The data we used in this paper is collected by the XiaoMi smart speaker^*^**https://www.mi.com/aispeaker-touch?cfrom=search in real scenes. The device is equipped with two microphones and one build-in loudspeaker, collecting signals with three channels: the first two channels are received signals which may be interrupted by acoustic echoes, and the third one is the reference channel (for echoes) recording original signals from the build-in loudspeaker.

2.1 Multi-channel DCUnet

DCUnet [28] is an extension of the Unet structure proposed in image segmentation using complex-valued convolutional encoders and decoders. The encoder and decoder are stacked by several blocks which contain 2D (de)convolution layers, batch normalization (BN) and leaky rectified linear units (leaky-ReLU). The multi-channel version we used in this paper takes the short-time Fourier transform (STFT) of multi-channel signals as the input features. The structure of the input layer is shown in Fig.1, where the STFT of multi-channel signal is divided into real and imaginary parts and convolves with the corresponding filters. For each channel $c$ , the complex-valued convolutional operation can be interpreted as two real-valued ones, following the formula:

\mathbf{W}\circledast\mathbf{X}_{c}=\begin{bmatrix}\mathbf{W}_{i}\\ \mathbf{W}_{r}\end{bmatrix}\circledast\begin{bmatrix}\mathbf{R}_{c}\\ \mathbf{I}_{c}\end{bmatrix}=\begin{bmatrix}\mathbf{W}_{i}*\mathbf{R}_{c}-\mathbf{W}_{r}*\mathbf{I}_{c}\\ \mathbf{W}_{i}*\mathbf{I}_{c}+\mathbf{W}_{r}*\mathbf{R}_{c}\end{bmatrix}

(1)

where $\circledast$ and $*$ denote complex-valued and real-valued convolution, respectively. $\mathbf{W}=[\mathbf{W}_{r},\mathbf{W}_{i}]^{T}$ are complex-valued convolution filters and $\mathbf{X}_{c}=[\mathbf{R}_{c},\mathbf{I}_{c}]^{T},c\in[1,2,\text{ref}]$ are STFT of the signal at channel $c$ . Batch normalization is applied on real and image channels independently, excluding the final layer of the decoders.

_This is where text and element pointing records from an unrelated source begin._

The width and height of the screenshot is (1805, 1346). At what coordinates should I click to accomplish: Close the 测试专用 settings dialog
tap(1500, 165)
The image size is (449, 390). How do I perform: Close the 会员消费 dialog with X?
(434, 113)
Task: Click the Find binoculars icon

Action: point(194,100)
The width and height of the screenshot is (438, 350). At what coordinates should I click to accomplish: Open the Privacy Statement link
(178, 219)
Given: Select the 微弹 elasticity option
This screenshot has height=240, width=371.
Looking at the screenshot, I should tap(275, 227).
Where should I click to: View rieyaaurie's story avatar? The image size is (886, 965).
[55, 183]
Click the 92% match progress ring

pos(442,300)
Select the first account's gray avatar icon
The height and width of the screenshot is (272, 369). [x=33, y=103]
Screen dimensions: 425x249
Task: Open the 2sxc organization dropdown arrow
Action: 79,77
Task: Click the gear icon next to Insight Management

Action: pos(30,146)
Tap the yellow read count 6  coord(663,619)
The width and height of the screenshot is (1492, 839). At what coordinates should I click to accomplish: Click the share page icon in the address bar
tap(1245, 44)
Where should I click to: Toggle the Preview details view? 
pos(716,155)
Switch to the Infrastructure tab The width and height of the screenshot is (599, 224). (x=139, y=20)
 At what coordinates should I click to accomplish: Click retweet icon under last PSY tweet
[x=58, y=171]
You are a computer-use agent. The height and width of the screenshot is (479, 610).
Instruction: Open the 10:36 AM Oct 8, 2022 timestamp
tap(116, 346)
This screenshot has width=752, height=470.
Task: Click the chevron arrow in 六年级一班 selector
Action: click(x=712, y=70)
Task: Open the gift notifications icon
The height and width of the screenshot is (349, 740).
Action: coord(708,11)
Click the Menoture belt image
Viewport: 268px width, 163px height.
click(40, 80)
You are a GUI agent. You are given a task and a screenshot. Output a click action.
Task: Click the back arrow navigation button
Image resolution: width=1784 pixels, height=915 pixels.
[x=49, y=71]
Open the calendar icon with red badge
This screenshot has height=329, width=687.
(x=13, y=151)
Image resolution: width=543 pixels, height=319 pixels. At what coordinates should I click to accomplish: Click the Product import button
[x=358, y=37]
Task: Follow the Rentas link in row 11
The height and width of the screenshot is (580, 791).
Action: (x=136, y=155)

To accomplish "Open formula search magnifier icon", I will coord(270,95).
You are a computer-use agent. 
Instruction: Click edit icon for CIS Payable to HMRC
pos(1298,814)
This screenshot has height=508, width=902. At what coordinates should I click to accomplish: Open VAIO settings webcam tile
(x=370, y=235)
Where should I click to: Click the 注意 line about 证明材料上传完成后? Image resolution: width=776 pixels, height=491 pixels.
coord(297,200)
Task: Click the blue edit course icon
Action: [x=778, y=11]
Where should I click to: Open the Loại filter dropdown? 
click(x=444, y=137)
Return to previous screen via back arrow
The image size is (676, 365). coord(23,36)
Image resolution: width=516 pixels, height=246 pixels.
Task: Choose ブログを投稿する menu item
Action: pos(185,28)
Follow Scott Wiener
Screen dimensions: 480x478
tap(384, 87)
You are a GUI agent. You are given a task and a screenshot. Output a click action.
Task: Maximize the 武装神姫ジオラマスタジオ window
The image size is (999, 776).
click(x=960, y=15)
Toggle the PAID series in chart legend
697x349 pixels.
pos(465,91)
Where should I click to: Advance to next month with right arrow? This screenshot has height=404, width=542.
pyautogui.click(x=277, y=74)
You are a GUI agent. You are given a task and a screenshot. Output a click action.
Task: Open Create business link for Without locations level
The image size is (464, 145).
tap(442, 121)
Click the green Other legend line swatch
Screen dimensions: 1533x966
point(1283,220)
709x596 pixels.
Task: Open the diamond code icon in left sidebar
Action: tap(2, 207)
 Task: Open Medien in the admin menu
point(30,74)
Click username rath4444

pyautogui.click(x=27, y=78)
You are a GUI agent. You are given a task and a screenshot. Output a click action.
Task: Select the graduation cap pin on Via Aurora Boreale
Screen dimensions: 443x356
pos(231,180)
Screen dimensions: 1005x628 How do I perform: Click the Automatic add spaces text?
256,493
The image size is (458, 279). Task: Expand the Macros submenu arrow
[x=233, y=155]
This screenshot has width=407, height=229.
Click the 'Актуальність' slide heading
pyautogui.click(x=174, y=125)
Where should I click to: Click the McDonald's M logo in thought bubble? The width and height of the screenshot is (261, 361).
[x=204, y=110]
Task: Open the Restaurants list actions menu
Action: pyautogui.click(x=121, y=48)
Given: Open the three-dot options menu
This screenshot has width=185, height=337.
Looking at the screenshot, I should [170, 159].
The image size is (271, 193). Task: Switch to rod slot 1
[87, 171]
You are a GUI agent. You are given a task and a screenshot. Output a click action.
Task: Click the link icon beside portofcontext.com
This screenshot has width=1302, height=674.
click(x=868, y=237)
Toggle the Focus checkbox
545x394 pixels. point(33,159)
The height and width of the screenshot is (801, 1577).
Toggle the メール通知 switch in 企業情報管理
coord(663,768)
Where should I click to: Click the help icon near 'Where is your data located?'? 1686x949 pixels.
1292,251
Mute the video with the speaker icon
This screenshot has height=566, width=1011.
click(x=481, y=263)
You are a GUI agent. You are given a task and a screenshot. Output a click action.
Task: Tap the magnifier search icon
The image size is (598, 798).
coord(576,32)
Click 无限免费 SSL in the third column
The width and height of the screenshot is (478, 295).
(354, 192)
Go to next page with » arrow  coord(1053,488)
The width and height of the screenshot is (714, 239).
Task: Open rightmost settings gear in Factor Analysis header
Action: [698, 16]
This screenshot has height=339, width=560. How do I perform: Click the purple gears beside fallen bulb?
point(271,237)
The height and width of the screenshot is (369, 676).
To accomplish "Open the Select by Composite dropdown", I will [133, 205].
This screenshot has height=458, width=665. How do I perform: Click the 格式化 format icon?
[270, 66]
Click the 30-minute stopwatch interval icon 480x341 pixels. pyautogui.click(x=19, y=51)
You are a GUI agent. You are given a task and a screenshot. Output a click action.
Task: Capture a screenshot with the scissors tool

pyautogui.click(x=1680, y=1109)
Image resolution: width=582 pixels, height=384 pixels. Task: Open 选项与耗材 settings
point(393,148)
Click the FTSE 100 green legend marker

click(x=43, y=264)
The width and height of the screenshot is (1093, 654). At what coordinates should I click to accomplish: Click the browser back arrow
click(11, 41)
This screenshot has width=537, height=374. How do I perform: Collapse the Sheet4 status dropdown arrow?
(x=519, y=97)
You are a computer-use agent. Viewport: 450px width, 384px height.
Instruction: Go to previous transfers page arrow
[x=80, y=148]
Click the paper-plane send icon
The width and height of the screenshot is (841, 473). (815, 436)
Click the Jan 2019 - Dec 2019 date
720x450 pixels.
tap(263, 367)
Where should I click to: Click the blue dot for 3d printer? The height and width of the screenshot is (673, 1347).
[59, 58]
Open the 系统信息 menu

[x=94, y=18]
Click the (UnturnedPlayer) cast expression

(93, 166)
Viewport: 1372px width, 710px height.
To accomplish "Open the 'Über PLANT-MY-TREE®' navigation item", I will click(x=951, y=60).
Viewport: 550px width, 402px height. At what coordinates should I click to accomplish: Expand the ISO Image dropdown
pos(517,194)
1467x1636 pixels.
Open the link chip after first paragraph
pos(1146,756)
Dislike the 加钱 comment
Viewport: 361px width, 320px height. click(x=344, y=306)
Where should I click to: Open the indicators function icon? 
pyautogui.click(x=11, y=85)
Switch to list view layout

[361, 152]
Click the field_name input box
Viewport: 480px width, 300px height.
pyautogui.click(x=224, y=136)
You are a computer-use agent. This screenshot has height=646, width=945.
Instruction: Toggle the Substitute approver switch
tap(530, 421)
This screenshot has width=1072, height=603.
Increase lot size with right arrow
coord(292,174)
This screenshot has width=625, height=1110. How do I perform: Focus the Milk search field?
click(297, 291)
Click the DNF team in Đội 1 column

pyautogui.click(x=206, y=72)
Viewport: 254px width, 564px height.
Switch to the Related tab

Refer to caption — Fig. 1: Input layer of multi-channel DCUnet

Different from the original structure designed for single-channel speech enhancement, the multi-channel DCUnet does not estimate complex ratio mask (cRM) [30] but predicts the complex spectrogram directly because the training data is collected in real-world environments and lack of ground-truth signals. The audio after the signal processing steps are used as the supervision of the DCUnet and the scale issues may exist. Thus the mask-based loss function can not be optimized stably. We use the mean square error (MSE) between the magnitude of the supervision $\mathbf{M}_{\text{sup}}$ and the prediction output $\mathbf{O}_{\text{DCUnet}}$ as the objective function as shown in Eq. (2), considering that the phase is always neglected during the feature extraction stage in the recognition task.

\mathcal{L}_{\text{enh}}=\|\mathbf{M}_{\text{sup}}-|\mathbf{O}_{\text{DCUnet}}|\|_{F}^{2}

(2)

2.2 Cascade Structure

One straightforward way to joint the multi-channel DCUnet with the acoustic model is to compose them in a cascaded structure, as shown in Fig. 2. We expect the DCUnet to learn the spectrogram representation that benefits speech recognition without signal supervision and fully depends on the optimization of the back-end. At the beginning, STFT is applied to the input signals (1,2 and reference channels) to obtain complex spectrogram. Then the DCUnet predicts the complex spectrogram of each channel. After that, the power spectrogram is calculated and the feature extraction module computes the log mel-filter bank (log-FBank) features. The acoustic model used in the back-end contains a 2-layer CNNs and a 12-layer time delay neural networks (TDNN). The log-softmax layer is applied in the last to obtain the log-probabilities.

2.3 MTL Structure

Along with the enhancement-recognition cascade structure, we can also use a multi-task learning (MTL) framework, where the main task is speech recognition and the auxiliary task is speech enhancement. We make the encoders shared by enhancement decoders and recognition network in order to extract the representation of the input signals that can benefit both tasks. The framework is shown in Fig.3, where TCNN is the abbreviation of transposed convolution layers.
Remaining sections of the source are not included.